**AIM OF THE EXERCISE**. Please copy the data from the line containing "Mohandas (153, 1060)" through the end, swapping "coordinate" for "position" and changing nothing else. Leave the pictures out of your answer.

Text and element pointing data:

((

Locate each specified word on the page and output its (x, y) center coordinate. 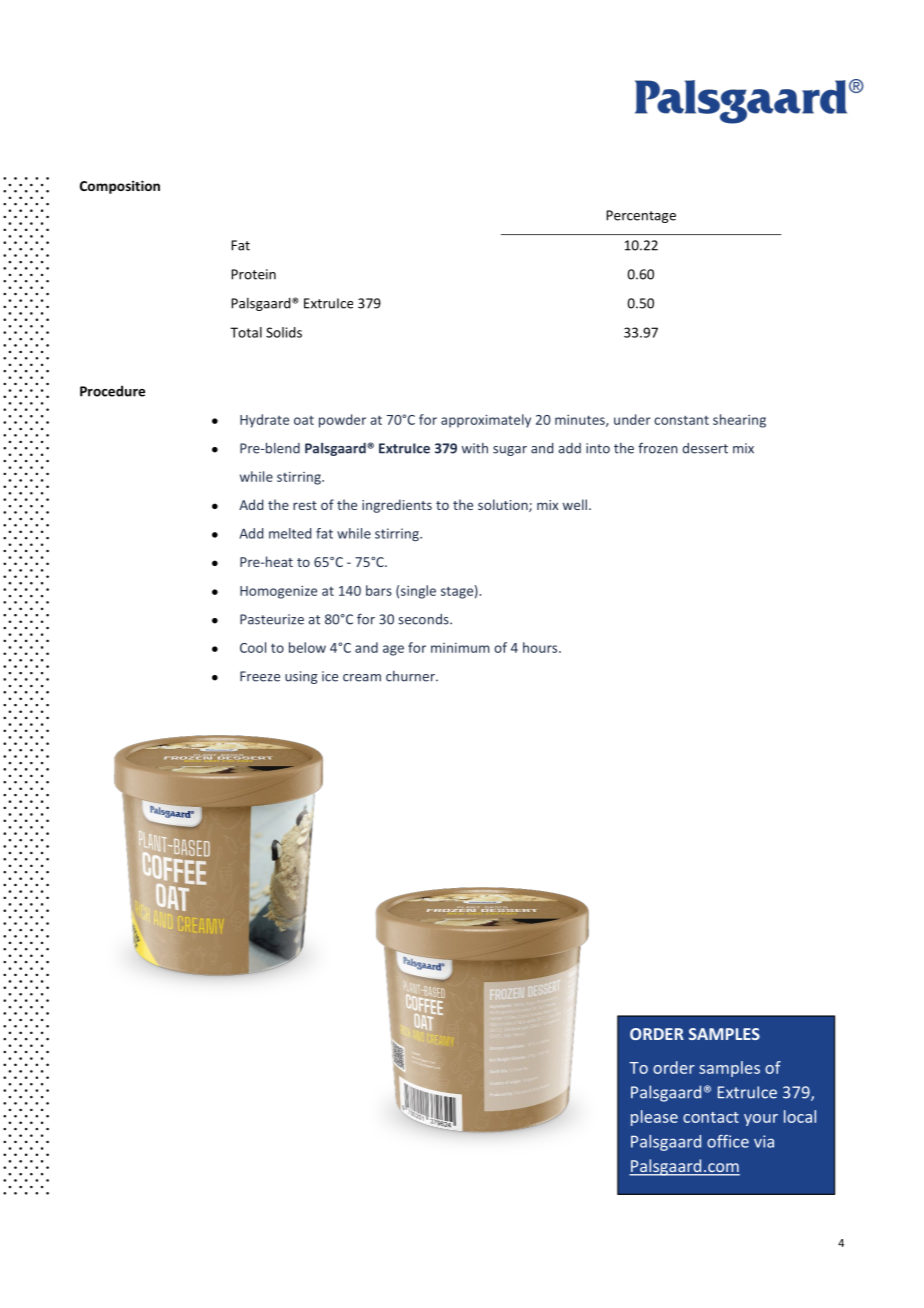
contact (711, 1117)
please (654, 1118)
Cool (253, 647)
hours (541, 647)
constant (681, 420)
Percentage (641, 216)
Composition (120, 187)
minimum (460, 648)
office (728, 1141)
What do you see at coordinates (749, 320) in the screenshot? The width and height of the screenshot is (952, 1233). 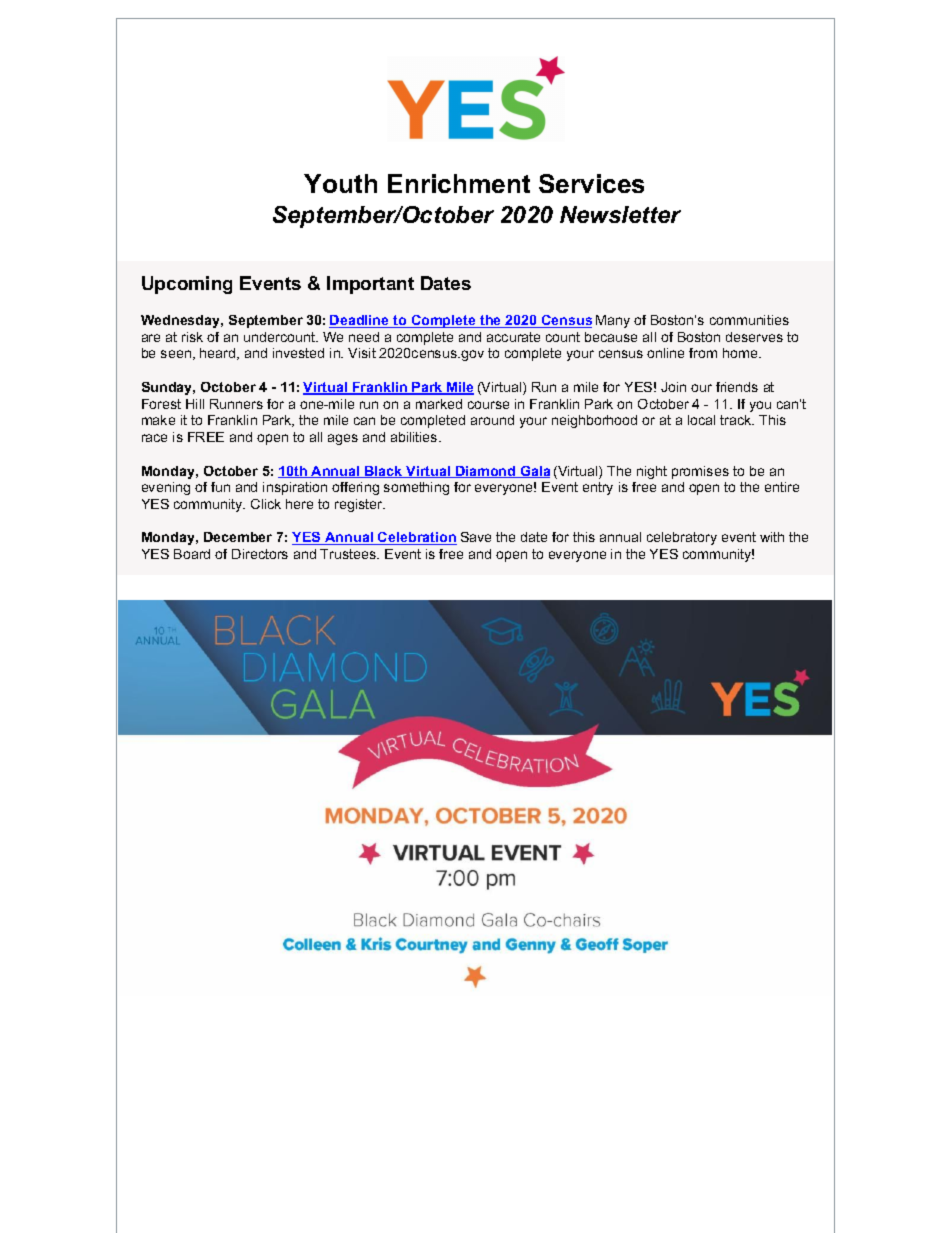 I see `communities` at bounding box center [749, 320].
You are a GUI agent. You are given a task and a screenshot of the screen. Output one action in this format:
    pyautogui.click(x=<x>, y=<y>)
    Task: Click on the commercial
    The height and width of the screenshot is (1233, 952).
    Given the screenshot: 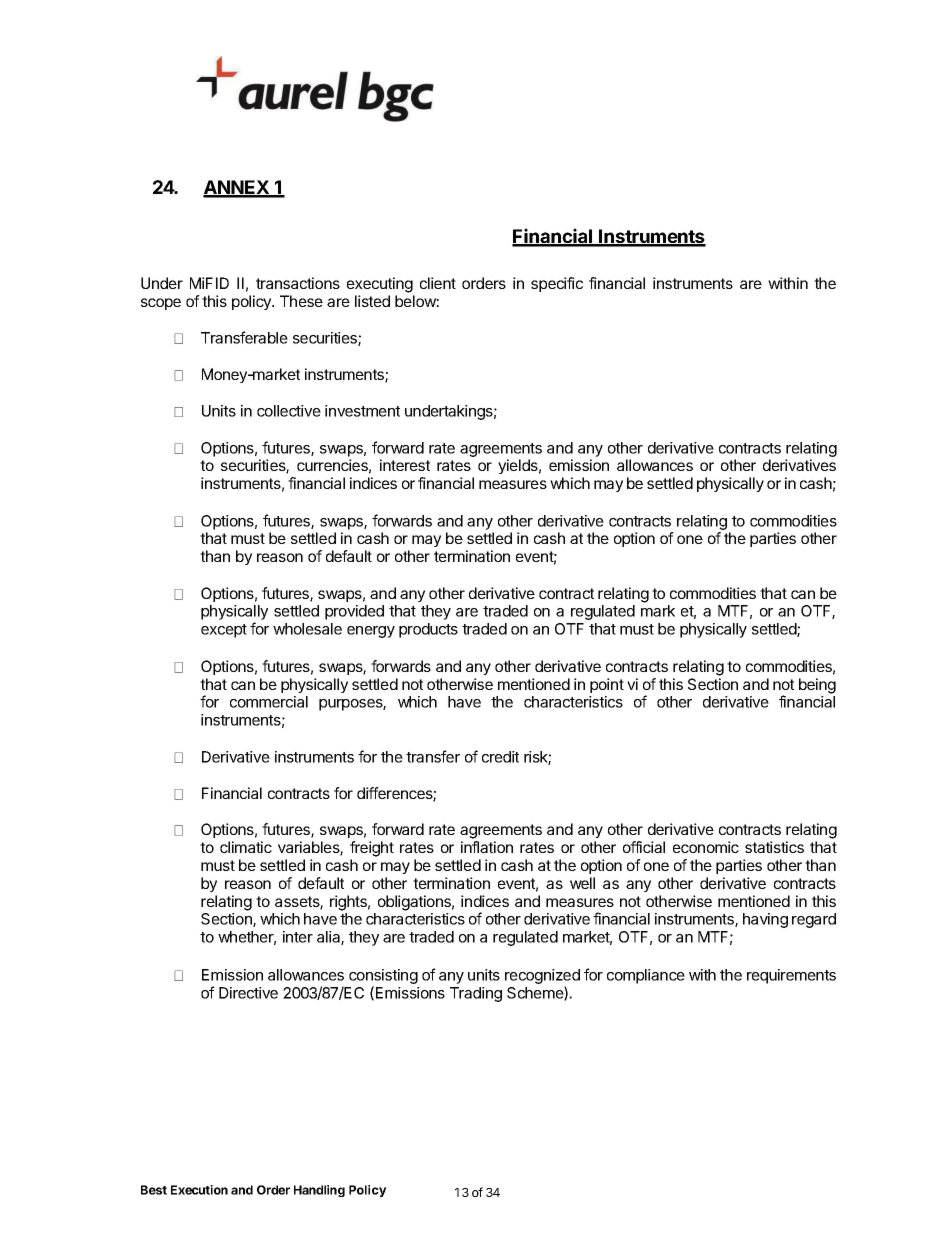 What is the action you would take?
    pyautogui.click(x=269, y=702)
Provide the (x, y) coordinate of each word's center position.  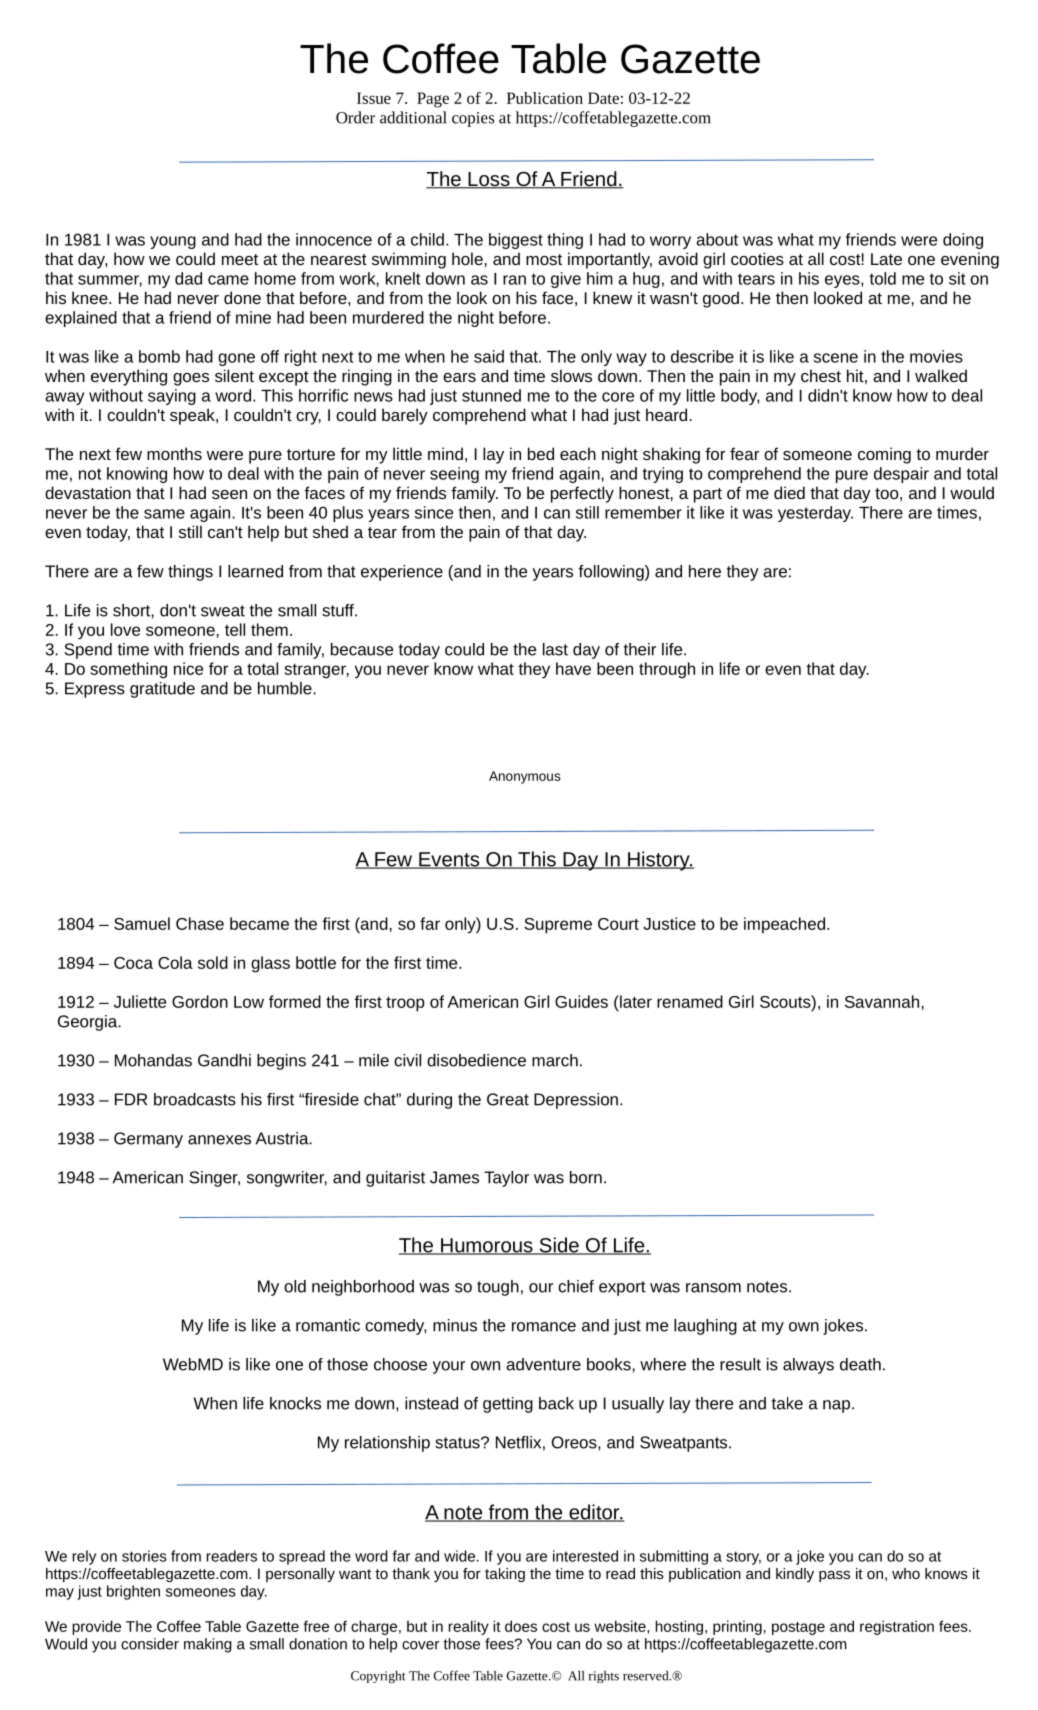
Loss (489, 180)
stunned (491, 395)
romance (544, 1327)
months (174, 453)
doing (963, 241)
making (208, 1645)
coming (884, 455)
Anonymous (525, 777)
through (667, 670)
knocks (295, 1403)
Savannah (882, 1001)
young (173, 242)
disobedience (476, 1060)
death (860, 1364)
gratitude (162, 690)
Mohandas (153, 1060)
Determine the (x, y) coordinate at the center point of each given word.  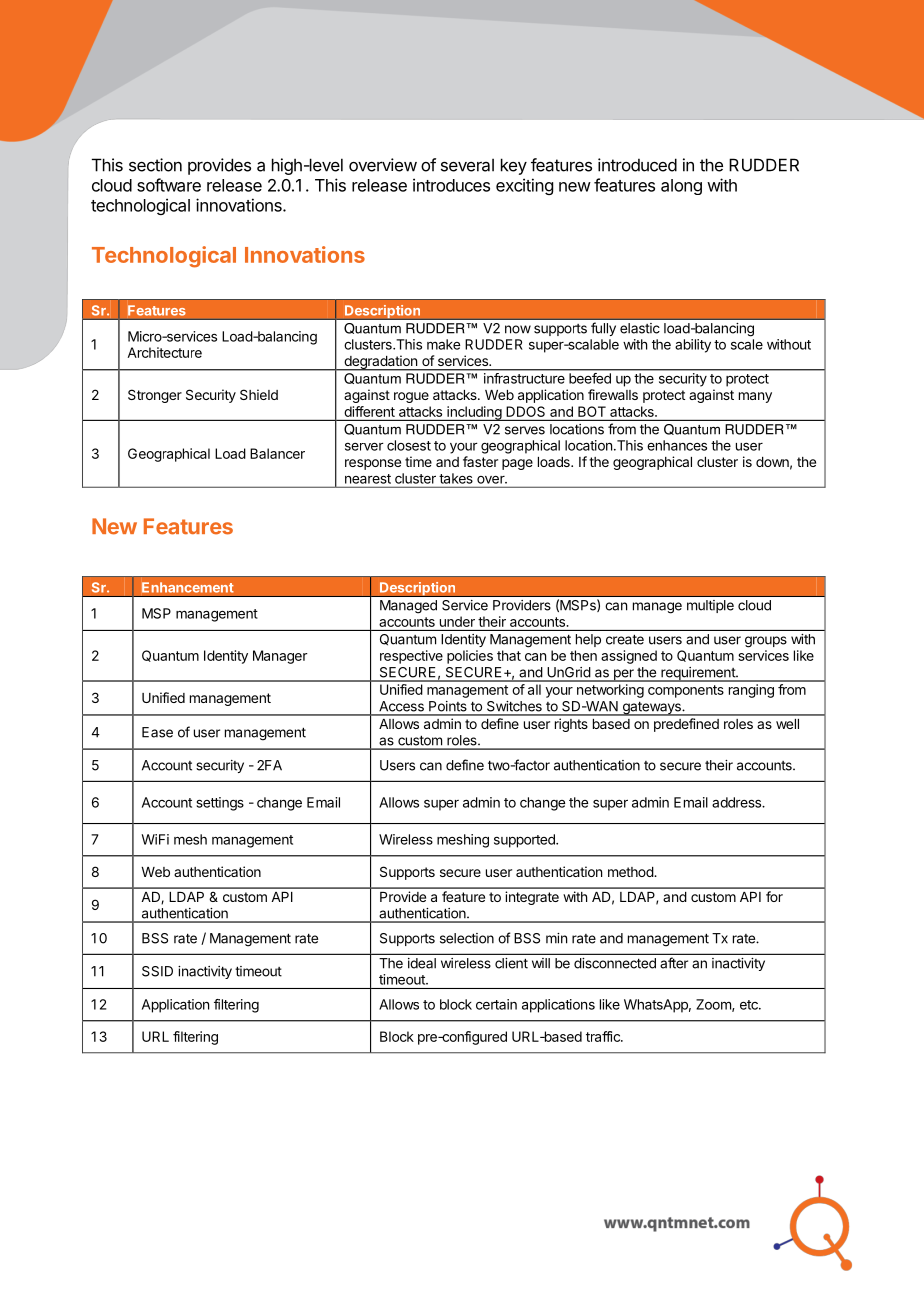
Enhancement (188, 587)
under (457, 621)
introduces (451, 185)
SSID (157, 971)
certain (496, 1004)
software (169, 185)
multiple (710, 606)
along (681, 187)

))

**EXERCISE ANSWER**.
Mohandas (153, 1060)
Determine the (x, y) position at the center point of each given word.  
Enhancement (188, 587)
under (457, 621)
introduces (451, 185)
SSID (157, 971)
certain (496, 1004)
software (169, 185)
multiple (710, 606)
along (681, 187)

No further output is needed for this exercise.